> _PROVIDED RECORDS_:
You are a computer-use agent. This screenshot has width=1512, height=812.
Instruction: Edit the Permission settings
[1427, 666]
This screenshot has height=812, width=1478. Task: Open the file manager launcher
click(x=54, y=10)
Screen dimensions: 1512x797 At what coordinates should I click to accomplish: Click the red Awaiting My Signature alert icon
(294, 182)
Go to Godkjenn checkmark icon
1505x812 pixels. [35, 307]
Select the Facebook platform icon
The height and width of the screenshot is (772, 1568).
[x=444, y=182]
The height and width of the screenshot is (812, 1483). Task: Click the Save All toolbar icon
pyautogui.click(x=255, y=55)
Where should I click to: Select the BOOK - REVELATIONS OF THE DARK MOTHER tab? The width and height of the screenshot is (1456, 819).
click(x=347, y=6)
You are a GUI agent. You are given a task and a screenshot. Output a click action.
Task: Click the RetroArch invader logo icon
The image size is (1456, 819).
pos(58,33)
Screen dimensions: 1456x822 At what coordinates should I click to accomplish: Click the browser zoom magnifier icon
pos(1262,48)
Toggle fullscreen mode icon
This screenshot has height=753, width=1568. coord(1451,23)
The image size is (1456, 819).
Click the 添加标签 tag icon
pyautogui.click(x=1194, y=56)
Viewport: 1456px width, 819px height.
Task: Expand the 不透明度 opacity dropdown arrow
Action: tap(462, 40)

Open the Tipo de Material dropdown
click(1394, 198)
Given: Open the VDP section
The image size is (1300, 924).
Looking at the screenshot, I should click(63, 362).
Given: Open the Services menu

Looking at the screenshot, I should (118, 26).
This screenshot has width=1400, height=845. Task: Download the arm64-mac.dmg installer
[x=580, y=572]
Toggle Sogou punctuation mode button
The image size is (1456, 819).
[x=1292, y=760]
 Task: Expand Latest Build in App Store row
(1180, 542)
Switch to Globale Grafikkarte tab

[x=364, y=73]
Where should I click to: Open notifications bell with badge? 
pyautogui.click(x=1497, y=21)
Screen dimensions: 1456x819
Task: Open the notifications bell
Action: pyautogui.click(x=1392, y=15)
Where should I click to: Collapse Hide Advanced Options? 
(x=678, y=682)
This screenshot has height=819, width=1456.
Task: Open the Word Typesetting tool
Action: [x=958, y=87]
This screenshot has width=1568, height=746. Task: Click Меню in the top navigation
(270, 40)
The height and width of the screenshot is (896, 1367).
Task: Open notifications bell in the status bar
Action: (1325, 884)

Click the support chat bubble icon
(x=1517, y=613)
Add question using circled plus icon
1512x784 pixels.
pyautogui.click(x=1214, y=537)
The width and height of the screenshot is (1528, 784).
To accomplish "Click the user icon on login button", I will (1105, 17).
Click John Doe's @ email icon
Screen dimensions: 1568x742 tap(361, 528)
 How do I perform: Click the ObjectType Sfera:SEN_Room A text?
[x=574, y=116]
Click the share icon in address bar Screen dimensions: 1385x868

> _ACTIVITY_: Please repeat the complete material exactly, with nothing omitted.

> _SOLUTION FOR THIS EXERCISE_:
You are a computer-use agent. This screenshot has width=1512, height=812.
Instruction: Edit the Permission settings
[1427, 666]
This screenshot has height=812, width=1478. Task: Open the file manager launcher
click(x=54, y=10)
Screen dimensions: 1512x797 At what coordinates should I click to accomplish: Click the red Awaiting My Signature alert icon
(294, 182)
Go to Godkjenn checkmark icon
1505x812 pixels. [35, 307]
Select the Facebook platform icon
The height and width of the screenshot is (772, 1568).
[x=444, y=182]
The height and width of the screenshot is (812, 1483). Task: Click the Save All toolbar icon
pyautogui.click(x=255, y=55)
Where should I click to: Select the BOOK - REVELATIONS OF THE DARK MOTHER tab? The width and height of the screenshot is (1456, 819).
click(x=347, y=6)
You are a GUI agent. You are given a task and a screenshot. Output a click action.
Task: Click the RetroArch invader logo icon
The image size is (1456, 819).
pos(58,33)
Screen dimensions: 1456x822 At what coordinates should I click to accomplish: Click the browser zoom magnifier icon
pos(1262,48)
Toggle fullscreen mode icon
This screenshot has height=753, width=1568. coord(1451,23)
The image size is (1456, 819).
Click the 添加标签 tag icon
pyautogui.click(x=1194, y=56)
Viewport: 1456px width, 819px height.
Task: Expand the 不透明度 opacity dropdown arrow
Action: tap(462, 40)

Open the Tipo de Material dropdown
click(1394, 198)
Given: Open the VDP section
The image size is (1300, 924).
Looking at the screenshot, I should click(63, 362).
Given: Open the Services menu

Looking at the screenshot, I should (118, 26).
This screenshot has width=1400, height=845. Task: Download the arm64-mac.dmg installer
[x=580, y=572]
Toggle Sogou punctuation mode button
The image size is (1456, 819).
[x=1292, y=760]
 Task: Expand Latest Build in App Store row
(1180, 542)
Switch to Globale Grafikkarte tab

[x=364, y=73]
Where should I click to: Open notifications bell with badge? 
pyautogui.click(x=1497, y=21)
Screen dimensions: 1456x819
Task: Open the notifications bell
Action: pyautogui.click(x=1392, y=15)
Where should I click to: Collapse Hide Advanced Options? 
(x=678, y=682)
This screenshot has height=819, width=1456.
Task: Open the Word Typesetting tool
Action: [x=958, y=87]
This screenshot has width=1568, height=746. Task: Click Меню in the top navigation
(270, 40)
The height and width of the screenshot is (896, 1367).
Task: Open notifications bell in the status bar
Action: (1325, 884)

Click the support chat bubble icon
(x=1517, y=613)
Add question using circled plus icon
1512x784 pixels.
pyautogui.click(x=1214, y=537)
The width and height of the screenshot is (1528, 784).
To accomplish "Click the user icon on login button", I will (1105, 17).
Click John Doe's @ email icon
Screen dimensions: 1568x742 tap(361, 528)
 How do I perform: Click the ObjectType Sfera:SEN_Room A text?
[x=574, y=116]
Click the share icon in address bar Screen dimensions: 1385x868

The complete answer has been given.